La question des rapports entre corps et réclusion par l’étude des cinq sens a déjà été posée auparavant, et ces textes n’ont pas la prétention d’épuiser un sujet qui, de toute façon, ne sera clos que par la disparition de son objet. Ou, pour le dire autrement, la critique de la prison n’a de sens et de cohérence que si, en même temps, il y a la volonté d’en finir avec l’enfermement. Nous avons donc choisi d’employer le terme « prison » de manière générique. Il est évident que selon les différents régimes d’enfermement que sont les maisons d’arrêt, les maisons centrales, les centres de détention, les centres éducatifs fermés, les établissements pour mineurs ou les centres de rétention administrative, les conditions de détention ne sont pas toujours les mêmes et que les effets sur les personnes incarcérées et les conséquences sur leurs sens sont divers. Nous avons également choisi de ne pas parler de « détenu/es » ou de « personnes détenu/es » mais de prisonniers et de prisonnières ou de personnes incarcérées ou enfermées.

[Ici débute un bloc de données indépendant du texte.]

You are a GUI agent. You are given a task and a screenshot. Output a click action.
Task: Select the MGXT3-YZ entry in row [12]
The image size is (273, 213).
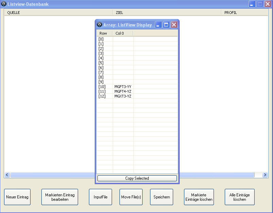pos(123,96)
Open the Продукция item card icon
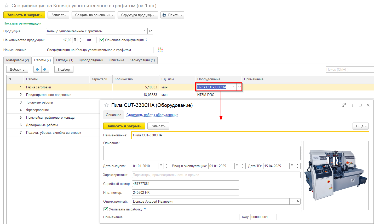The image size is (374, 224). (x=150, y=31)
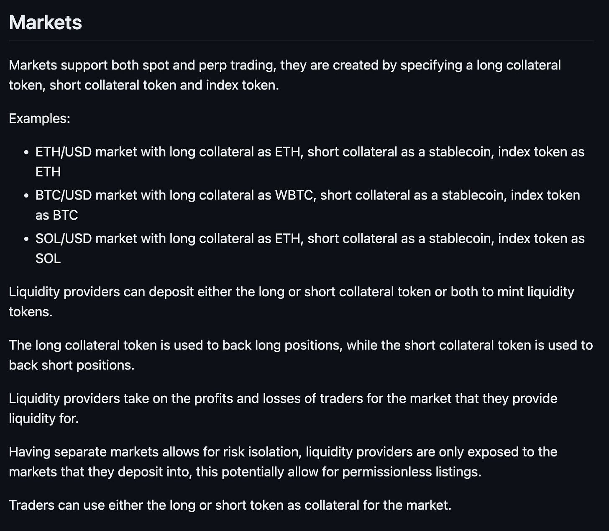The width and height of the screenshot is (609, 531).
Task: Click the word SOL ending third bullet
Action: [x=48, y=259]
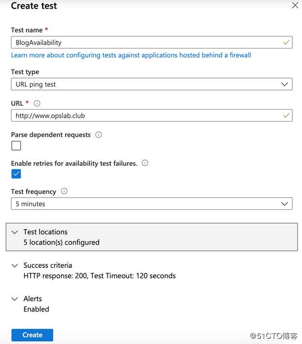Expand the Success criteria section
Viewport: 302px width, 344px height.
(x=93, y=270)
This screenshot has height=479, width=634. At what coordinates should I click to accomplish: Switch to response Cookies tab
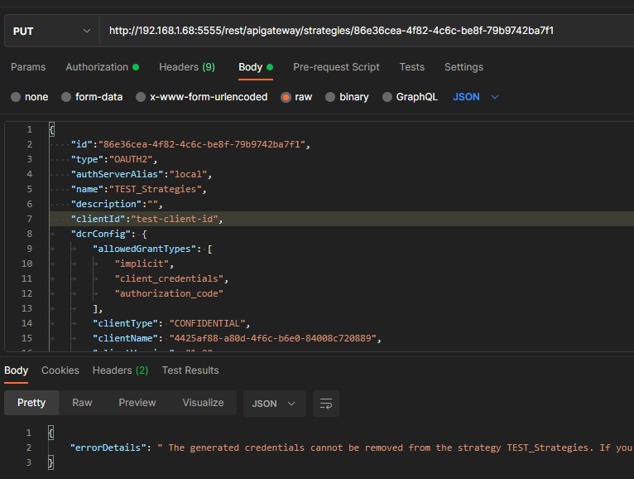click(x=60, y=370)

Comme le soulignait Hafed Benotman, cofondateur du journal et de l’émission anticarcérales L’Envolée, « on détient un objet et on emprisonne une personne ». La précision sémantique ici n’est pas vaine, surtout parce que nous parlons des corps, et nous préférons laisser à l’État et à l’administration son vocabulaire déshumanisant. Le terme « détenu » n’apparaît donc que dans certaines citations que nous n’avons pas voulu corriger. Par contre, nous n’hésitons pas à parler de « détention » pour souligner la volonté d’assujettissement des enfermants. Difficile par ailleurs, lorsqu’on parle de corps, de prison et de leurs relations, de faire l’impasse sur les catégories très binaires employées par l’administration pénitentiaire, « mineur – majeur » par exemple, ou encore « homme – femme ». Dedans comme dehors, on enferme également par le langage.

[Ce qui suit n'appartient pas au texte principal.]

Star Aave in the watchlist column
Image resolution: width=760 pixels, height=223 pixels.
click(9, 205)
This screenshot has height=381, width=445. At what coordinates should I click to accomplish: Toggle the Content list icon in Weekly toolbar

Enfin, toutes les personnes qui se sont frottées au monstre froid qu’est la taule confirmeront que c’est une lutte sans fin, à la fois difficile et éprouvante à tenir sur la longueur. La Brèche s’est essoufflée en même temps qu’elle a senti souffler très près d’elle le vent de la répression. Ça s’est d’abord soldé par la suppression de l’émission suite aux coups de pression de la flicaille, puis par notre décision de disparaître des radars quelque temps quand ça s’est mis à sérieusement chauffer, essentiellement pour éviter les ennuis judiciaires – et la prison –, laissant un goût amer à la fin de cette aventure. Aurions-nous dû puiser davantage dans nos ressources, notamment la solidarité, sans rien lâcher sur ce front ? Cette préface n’est pas l’endroit pour discuter de cette question, qui n’a par ailleurs rien de contingent, mais nous permet de souligner que la peur de la taule est diffuse, qu’elle nous touche toutes et tous à des degrés divers et qu’elle influence les luttes autant qu’elle impacte nos vies.

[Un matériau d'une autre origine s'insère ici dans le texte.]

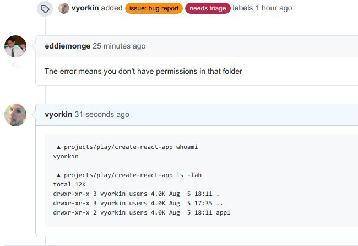This screenshot has height=246, width=358.
Task: Open the '25 minutes ago' timestamp permalink
Action: point(119,46)
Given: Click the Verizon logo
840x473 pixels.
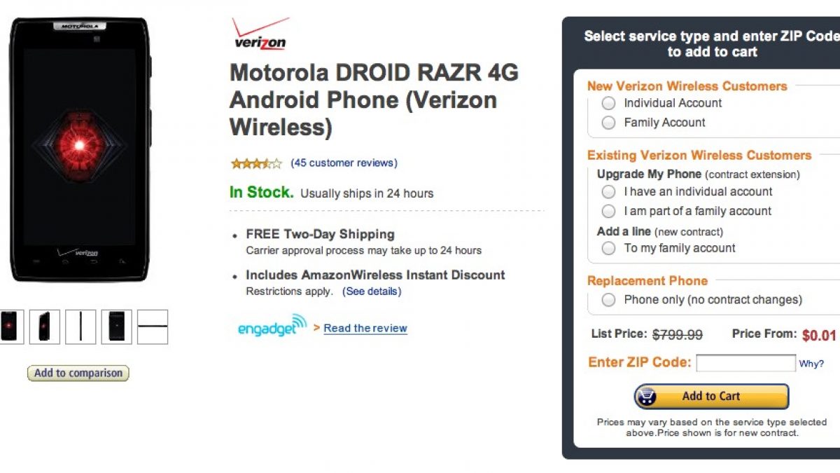Looking at the screenshot, I should pos(260,34).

La prison ne serait pas ce que les enfermants veulent qu’elle soit si elle ne marquait pas celles et ceux qui survivent entre ses murs dans le but lénifiant de marquer les esprits à l’extérieur, pour que toutes et tous finalement se tiennent sages : stigmates de l’humiliation, de la promiscuité, des brimades, de la contrainte, de l’arbitraire… L’intention de ce recueil est de rendre compte de la manière dont l’enfermement carcéral éprouve et nique nos fonctions sensorielles, parfois pendant bien plus longtemps que le seul temps de l’incarcération. Il s’agit aussi de faire état de quelques réalités carcérales, sans pour autant dresser un constat victimisant de nature à alimenter la crainte de la prison, ni nous condamner à l’impuissance et au défaitisme. Ce livre a pour but au contraire de montrer à travers l’usage des sens ce que nous pouvons faire subir à la taule, du moins de mettre en lumière la résistance physique quotidienne des corps au sein de cette entreprise de destruction de l’être qu’est l’institution carcérale. Il doit d’abord être compris comme un refus viscéral de la prison et du monde qui l’engendre ou qu’elle prépare sans cesse.

Aussi, en guise de conclusion – ou d’ouverture – voudrions-nous revenir sur la seule mention qui apparaissait au dos de la première édition : « Un peu de bon sens – un peu d’essence. » Sur ce point pratique, nous n’avons nullement changé d’avis non plus, et pour coller à la prose et aux préoccupations de l’époque, nous ne conclurons pas autrement : puisse ce livre servir de combustible aux générations futures.